LA REPUBBLICA dal nostro inviato GIOVANNI MARINO

MIRABELLA Eclano - Il viaggio della speranza è senza ritorno. Non c' è un filo d' aria nella pancia del tir che da quasi ventiquattro ore nasconde nove curdi. Nove profughi che sognano la Germania, l' Occidente, una vita che valga la pena di essere vissuta. Nove giovani uomini che hanno pagato cinquecento dollari a testa quel viaggio senza ritorno. A oscuri individui che mandano all' inferno i clandestini in fuga. Hanno pagato per andare incontro alla morte. Il più giovane, Eri Hasan Amin, sente accanto a sé corpi freddi e rigidi. Urla, batte disperatamente con dei cacciavite su quella tomba mobile che è diventato il camion. Gli autisti, finalmente, sentono quei rumori attutiti dalla corsa della motrice. Si fermano nella stazione di servizio di Mirabella Eclano, in Irpinia, sulla Napoli-Bari. Chiamano la polizia. Quando aprono il portello d' acciaio raccolgono cinque cadaveri e quattro giovani vite appese ad un filo. «Non si può morire in questo modo». Non si dà pace un poliziotto che racconta: «Erano incastrati tra un' auto, una Honda, e altre masserizie. Tre erano morti da diverse ore, uno stringeva ancora un cacciavite con il quale, assieme agli altri, aveva tentato di aprire il portellone ma anche di battere per farsi sentire. Altri due erano ancora caldi, la vita li aveva lasciati da poco; se fosse stato possibile intervenire prima, forse, non sarebbero morti». La Questura di Avellino manda i suoi migliori investigatori. Da Roma il Viminale invia gli specialisti dello Sco, perché l' indagine avrà respiro internazionale.

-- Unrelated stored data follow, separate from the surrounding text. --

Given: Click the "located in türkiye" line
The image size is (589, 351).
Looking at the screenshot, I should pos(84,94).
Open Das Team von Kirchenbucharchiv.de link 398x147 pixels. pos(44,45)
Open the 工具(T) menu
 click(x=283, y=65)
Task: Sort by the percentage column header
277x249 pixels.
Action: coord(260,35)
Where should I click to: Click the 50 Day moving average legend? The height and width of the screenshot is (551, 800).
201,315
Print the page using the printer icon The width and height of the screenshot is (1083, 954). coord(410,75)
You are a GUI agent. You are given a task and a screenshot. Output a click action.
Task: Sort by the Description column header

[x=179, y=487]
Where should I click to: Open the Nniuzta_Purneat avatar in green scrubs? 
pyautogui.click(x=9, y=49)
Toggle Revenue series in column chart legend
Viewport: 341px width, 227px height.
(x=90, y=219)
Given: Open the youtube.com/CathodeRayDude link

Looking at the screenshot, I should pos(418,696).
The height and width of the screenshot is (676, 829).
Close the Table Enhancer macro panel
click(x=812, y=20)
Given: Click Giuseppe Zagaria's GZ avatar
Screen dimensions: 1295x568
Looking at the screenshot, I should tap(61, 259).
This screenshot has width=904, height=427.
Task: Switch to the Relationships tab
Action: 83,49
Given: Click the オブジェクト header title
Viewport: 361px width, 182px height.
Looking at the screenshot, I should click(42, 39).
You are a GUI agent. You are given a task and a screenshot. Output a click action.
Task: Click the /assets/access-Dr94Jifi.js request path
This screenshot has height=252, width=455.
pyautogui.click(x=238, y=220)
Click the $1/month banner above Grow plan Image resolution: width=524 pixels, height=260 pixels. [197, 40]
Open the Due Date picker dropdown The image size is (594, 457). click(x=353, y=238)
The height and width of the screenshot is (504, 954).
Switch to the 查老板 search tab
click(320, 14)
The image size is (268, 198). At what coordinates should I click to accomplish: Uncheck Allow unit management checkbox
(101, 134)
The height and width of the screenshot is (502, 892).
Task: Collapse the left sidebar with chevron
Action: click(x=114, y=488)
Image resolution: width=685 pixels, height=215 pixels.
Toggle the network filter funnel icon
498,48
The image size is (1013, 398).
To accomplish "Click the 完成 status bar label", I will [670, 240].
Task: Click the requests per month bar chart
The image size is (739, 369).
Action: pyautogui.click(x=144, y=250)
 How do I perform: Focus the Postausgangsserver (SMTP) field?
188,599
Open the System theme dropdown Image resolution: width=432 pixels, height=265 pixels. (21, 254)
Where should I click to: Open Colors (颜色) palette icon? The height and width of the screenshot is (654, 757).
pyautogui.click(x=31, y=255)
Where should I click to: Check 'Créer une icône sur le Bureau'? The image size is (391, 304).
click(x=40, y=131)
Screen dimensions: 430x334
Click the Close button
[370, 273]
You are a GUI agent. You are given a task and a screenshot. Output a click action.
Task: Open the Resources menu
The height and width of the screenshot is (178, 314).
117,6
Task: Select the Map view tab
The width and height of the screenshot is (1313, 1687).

Perché, come dice il procuratore di Ariano Irpino, Amato Barile, «gran parte della responsabilità deve ricercarsi fuori dai nostri confini». Ascoltando i sopravvissuti, polizia e magistrato ricostruiscono il viaggio della morte. I nove curdi-iracheni salgono di nascosto (non è ancora chiaro come, visto che il Tir era sigillato) sulla motrice prima che questa si imbarchi dalla Grecia, sul traghetto in partenza da Igoumenitza, diretto a Brindisi. Scelgono di nascondersi in un tir arancione della Cittadini international movers, ditta romana incaricata del trasloco di auto e mobili di due funzionari dell' ambasciata italiana in Bulgaria. Il camion ha cominciato il suo viaggio a Sofia e lo terminerà a Roma. Già in mare, stipati dentro al mezzo, alcuni cominciano a morire. Si spogliano per vincere l' insopportabile calore, consumano un paio di bottiglie di acqua, cercano spiragli d' aria. Sono tutti giovani, compresi fra i 18 e i 35 anni. Qualcuno si assopisce. Una fatale narcosi, indotta dalla mancanza d' aria. Gli altri cercano una via di fuga.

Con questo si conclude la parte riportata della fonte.